▶ _TASK TO COMPLETE_:
Answer these questions using the text about Terry Teene:
1. In what town was he born?
2. At which studio did he record his first two songs in 1959?
3. During which years was he president of the Cavalcade of Clowns?

▶ _DOCUMENT EXTRACT_:
Terry Teene (February 6, 1942 – March 9, 2012) [sometimes alternatively spelled as Terry Teen] was an American musician, vocalist, songwriter, and entertainer, most commonly known for the early 1960s novelty hit "Curse of the Hearse". According to the Rockabilly Hall of Fame, he recorded over 300 distinct songs and played on 100 or more released recordings, performing as a "major artist" on 25 of them. He has recorded under 70 names and appeared in over 500 nightclubs, by his own count.

==Early life==
Born Terence Blaine Knutson to Kermit and June Knutson, in Fort Dodge, Iowa, United States, Terry Teene began taking piano lessons at four years of age and later sang in the high school choir. A local DJ, hearing him sing in church, suggested that he audition to perform on a local television program. He performed on TV for eight weeks in a row and put together the band "Terry and the Pirates".

==Songs==
In 1959, at Norman Petty Recording Studios in Clovis, New Mexico, he cut recordings of his first two songs, "Just Wait Til I Get You Alone" and "Orchids Mean Goodbye" backed by The Fireballs and produced by Norman Petty. These songs were released on a single by Warwick Records.

Of the 300 songs in Teene's discography, "Curse of the Hearse" - a 1961 rock and roll adaptation of "The Hearse Song" - is perhaps his most famous, being played by Dr. Demento on the majority of his Halloween shows. "Pussy Galore" was originally written for the James Bond film Goldfinger, but was not featured on the film or soundtrack. Other songs include "Happiness Is Coming" (under the name Blaine Bel Aire), "We're Going to Put Iowa on the Map", "Fun to Be With", and "Perfect 36".

==Clowning==
Teene began a second parallel career as a clown. He performed under the names of "ToBo the Clown" and "Clownzo". He later became president of the Cavalcade of Clowns, an association of professional clowns and related entertainers, from 1978 through 1980. He also helped edit the Cavalcade of Clowns magazine. He has appeared with Circus Vargas (for six years), Big John Strong Circus, Mexican International Circus, the Safari Circus (as Producing Clown), and the Emmet Kelly Jr. Circus.

Teene was also a writer and a teacher, who produced three books on clowning and show business. He taught "Clownology" at 'The Business of Show Business, and held regularly scheduled classes in the clown arts at the Learning Tree in Canoga Park, California, as well as recurring seminars at UCLA.

In 1992, Teene was charged with six misdemeanor counts for various violations of health and safety codes due to failure to maintain cleanliness of his Los Angeles home. After refusing to adhere to numerous court orders, Teene was eventually arrested and served eight months in jail.

==Death==
On March 7, 2012, Teene was severely injured in Tyler, Texas, when the bicycle he was riding struck a tow truck. He died as a result of the accident, on March 9, 2012. He was 70 years old.

▶ _DATA PROVIDED_:
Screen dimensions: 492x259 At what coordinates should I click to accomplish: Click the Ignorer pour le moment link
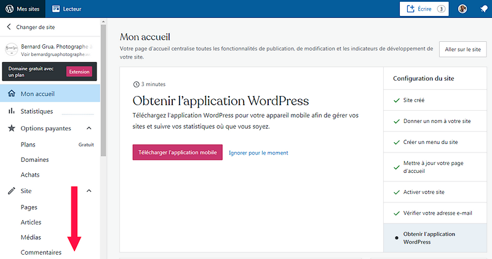coord(258,153)
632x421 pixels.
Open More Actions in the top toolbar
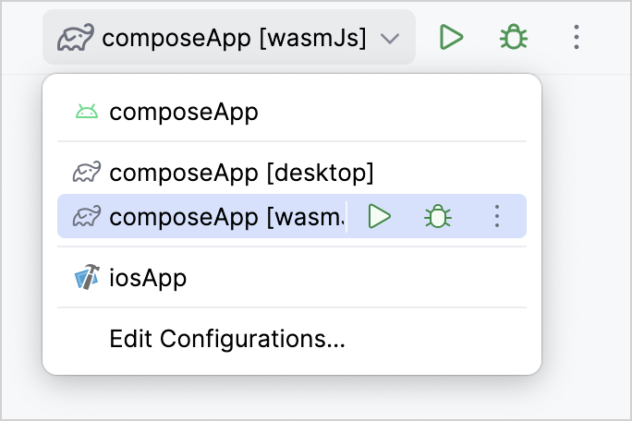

▶ _REPLY_:
1. Fort Dodge, Iowa
2. Norman Petty Recording Studios in Clovis, New Mexico
3. 1978 through 1980